* EXERCISE INSTRUCTIONS: Format each line of the listing below as a JSON list of strings, one string per line, skipping any blank lines.

* PROVIDED DATA:
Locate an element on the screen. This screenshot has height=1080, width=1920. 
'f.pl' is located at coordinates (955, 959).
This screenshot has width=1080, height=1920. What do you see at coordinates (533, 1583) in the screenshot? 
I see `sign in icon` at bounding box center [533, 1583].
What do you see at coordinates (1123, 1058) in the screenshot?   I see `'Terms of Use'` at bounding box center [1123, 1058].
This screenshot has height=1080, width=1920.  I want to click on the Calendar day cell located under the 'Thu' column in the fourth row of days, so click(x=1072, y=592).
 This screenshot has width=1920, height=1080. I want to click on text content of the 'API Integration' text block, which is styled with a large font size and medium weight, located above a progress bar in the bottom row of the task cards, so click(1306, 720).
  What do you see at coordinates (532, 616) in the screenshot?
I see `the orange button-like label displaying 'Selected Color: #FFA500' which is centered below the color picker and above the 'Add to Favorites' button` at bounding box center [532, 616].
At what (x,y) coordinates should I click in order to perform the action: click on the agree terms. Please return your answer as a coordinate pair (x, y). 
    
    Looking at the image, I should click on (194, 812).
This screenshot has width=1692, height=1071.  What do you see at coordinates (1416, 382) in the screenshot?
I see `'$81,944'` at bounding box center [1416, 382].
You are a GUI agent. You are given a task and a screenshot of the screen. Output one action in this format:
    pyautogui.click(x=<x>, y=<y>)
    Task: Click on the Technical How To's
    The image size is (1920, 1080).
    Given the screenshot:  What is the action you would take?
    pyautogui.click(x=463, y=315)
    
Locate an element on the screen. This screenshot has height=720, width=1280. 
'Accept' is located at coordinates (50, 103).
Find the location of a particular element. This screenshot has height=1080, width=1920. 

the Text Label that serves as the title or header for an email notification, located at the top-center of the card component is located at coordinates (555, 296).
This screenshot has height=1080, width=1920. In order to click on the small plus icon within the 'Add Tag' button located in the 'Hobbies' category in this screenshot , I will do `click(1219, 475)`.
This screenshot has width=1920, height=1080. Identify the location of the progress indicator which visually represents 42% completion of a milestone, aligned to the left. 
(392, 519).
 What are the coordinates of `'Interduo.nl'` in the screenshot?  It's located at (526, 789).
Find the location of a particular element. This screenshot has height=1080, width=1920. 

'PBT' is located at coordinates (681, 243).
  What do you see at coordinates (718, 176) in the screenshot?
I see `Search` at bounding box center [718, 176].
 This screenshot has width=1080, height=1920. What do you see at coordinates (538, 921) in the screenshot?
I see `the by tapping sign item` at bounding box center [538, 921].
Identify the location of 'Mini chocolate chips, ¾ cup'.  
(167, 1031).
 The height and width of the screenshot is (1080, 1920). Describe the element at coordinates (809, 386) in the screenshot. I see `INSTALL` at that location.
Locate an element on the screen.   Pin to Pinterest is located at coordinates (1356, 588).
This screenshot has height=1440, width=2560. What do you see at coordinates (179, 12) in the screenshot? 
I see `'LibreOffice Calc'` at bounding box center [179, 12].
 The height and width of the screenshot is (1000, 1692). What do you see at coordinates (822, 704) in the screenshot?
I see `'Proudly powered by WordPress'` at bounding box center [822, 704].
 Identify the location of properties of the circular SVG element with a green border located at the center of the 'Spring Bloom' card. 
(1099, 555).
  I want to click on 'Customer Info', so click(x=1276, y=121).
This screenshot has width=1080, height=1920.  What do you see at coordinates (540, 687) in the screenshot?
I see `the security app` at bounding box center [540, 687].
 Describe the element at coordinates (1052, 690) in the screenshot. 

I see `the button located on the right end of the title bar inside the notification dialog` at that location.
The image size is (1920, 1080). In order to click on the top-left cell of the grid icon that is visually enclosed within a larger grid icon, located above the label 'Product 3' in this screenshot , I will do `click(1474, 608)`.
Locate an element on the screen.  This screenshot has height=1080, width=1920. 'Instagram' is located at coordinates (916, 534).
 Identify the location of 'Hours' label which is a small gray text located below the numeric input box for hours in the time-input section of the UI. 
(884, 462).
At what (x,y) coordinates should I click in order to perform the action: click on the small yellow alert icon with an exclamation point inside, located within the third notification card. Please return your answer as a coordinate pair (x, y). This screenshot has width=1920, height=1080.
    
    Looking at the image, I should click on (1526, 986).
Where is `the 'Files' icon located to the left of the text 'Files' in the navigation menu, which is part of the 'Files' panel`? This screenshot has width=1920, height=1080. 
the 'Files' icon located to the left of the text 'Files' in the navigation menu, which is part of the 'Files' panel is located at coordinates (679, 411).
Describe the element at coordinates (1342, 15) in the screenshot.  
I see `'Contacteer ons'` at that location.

* EXERCISE ANSWER:
[
  "Locate an element on the screen. This screenshot has height=1080, width=1920. ",
  "'f.pl' is located at coordinates (955, 959).",
  "This screenshot has width=1080, height=1920. What do you see at coordinates (533, 1583) in the screenshot? ",
  "I see `sign in icon` at bounding box center [533, 1583].",
  "What do you see at coordinates (1123, 1058) in the screenshot?   I see `'Terms of Use'` at bounding box center [1123, 1058].",
  "This screenshot has height=1080, width=1920.  I want to click on the Calendar day cell located under the 'Thu' column in the fourth row of days, so click(x=1072, y=592).",
  " This screenshot has width=1920, height=1080. I want to click on text content of the 'API Integration' text block, which is styled with a large font size and medium weight, located above a progress bar in the bottom row of the task cards, so click(1306, 720).",
  "  What do you see at coordinates (532, 616) in the screenshot?",
  "I see `the orange button-like label displaying 'Selected Color: #FFA500' which is centered below the color picker and above the 'Add to Favorites' button` at bounding box center [532, 616].",
  "At what (x,y) coordinates should I click in order to perform the action: click on the agree terms. Please return your answer as a coordinate pair (x, y). ",
  "    Looking at the image, I should click on (194, 812).",
  "This screenshot has width=1692, height=1071.  What do you see at coordinates (1416, 382) in the screenshot?",
  "I see `'$81,944'` at bounding box center [1416, 382].",
  "You are a GUI agent. You are given a task and a screenshot of the screen. Output one action in this format:",
  "    pyautogui.click(x=<x>, y=<y>)",
  "    Task: Click on the Technical How To's",
  "    The image size is (1920, 1080).",
  "    Given the screenshot:  What is the action you would take?",
  "    pyautogui.click(x=463, y=315)",
  "Locate an element on the screen. This screenshot has height=720, width=1280. ",
  "'Accept' is located at coordinates (50, 103).",
  "Find the location of a particular element. This screenshot has height=1080, width=1920. ",
  "the Text Label that serves as the title or header for an email notification, located at the top-center of the card component is located at coordinates (555, 296).",
  "This screenshot has height=1080, width=1920. In order to click on the small plus icon within the 'Add Tag' button located in the 'Hobbies' category in this screenshot , I will do `click(1219, 475)`.",
  "This screenshot has width=1920, height=1080. Identify the location of the progress indicator which visually represents 42% completion of a milestone, aligned to the left. ",
  "(392, 519).",
  " What are the coordinates of `'Interduo.nl'` in the screenshot?  It's located at (526, 789).",
  "Find the location of a particular element. This screenshot has height=1080, width=1920. ",
  "'PBT' is located at coordinates (681, 243).",
  "  What do you see at coordinates (718, 176) in the screenshot?",
  "I see `Search` at bounding box center [718, 176].",
  " This screenshot has width=1080, height=1920. What do you see at coordinates (538, 921) in the screenshot?",
  "I see `the by tapping sign item` at bounding box center [538, 921].",
  "Identify the location of 'Mini chocolate chips, ¾ cup'.  ",
  "(167, 1031).",
  " The height and width of the screenshot is (1080, 1920). Describe the element at coordinates (809, 386) in the screenshot. I see `INSTALL` at that location.",
  "Locate an element on the screen.   Pin to Pinterest is located at coordinates (1356, 588).",
  "This screenshot has height=1440, width=2560. What do you see at coordinates (179, 12) in the screenshot? ",
  "I see `'LibreOffice Calc'` at bounding box center [179, 12].",
  " The height and width of the screenshot is (1000, 1692). What do you see at coordinates (822, 704) in the screenshot?",
  "I see `'Proudly powered by WordPress'` at bounding box center [822, 704].",
  " Identify the location of properties of the circular SVG element with a green border located at the center of the 'Spring Bloom' card. ",
  "(1099, 555).",
  "  I want to click on 'Customer Info', so click(x=1276, y=121).",
  "This screenshot has width=1080, height=1920.  What do you see at coordinates (540, 687) in the screenshot?",
  "I see `the security app` at bounding box center [540, 687].",
  " Describe the element at coordinates (1052, 690) in the screenshot. ",
  "I see `the button located on the right end of the title bar inside the notification dialog` at that location.",
  "The image size is (1920, 1080). In order to click on the top-left cell of the grid icon that is visually enclosed within a larger grid icon, located above the label 'Product 3' in this screenshot , I will do `click(1474, 608)`.",
  "Locate an element on the screen.  This screenshot has height=1080, width=1920. 'Instagram' is located at coordinates (916, 534).",
  " Identify the location of 'Hours' label which is a small gray text located below the numeric input box for hours in the time-input section of the UI. ",
  "(884, 462).",
  "At what (x,y) coordinates should I click in order to perform the action: click on the small yellow alert icon with an exclamation point inside, located within the third notification card. Please return your answer as a coordinate pair (x, y). This screenshot has width=1920, height=1080.",
  "    Looking at the image, I should click on (1526, 986).",
  "Where is `the 'Files' icon located to the left of the text 'Files' in the navigation menu, which is part of the 'Files' panel`? This screenshot has width=1920, height=1080. ",
  "the 'Files' icon located to the left of the text 'Files' in the navigation menu, which is part of the 'Files' panel is located at coordinates (679, 411).",
  "Describe the element at coordinates (1342, 15) in the screenshot.  ",
  "I see `'Contacteer ons'` at that location."
]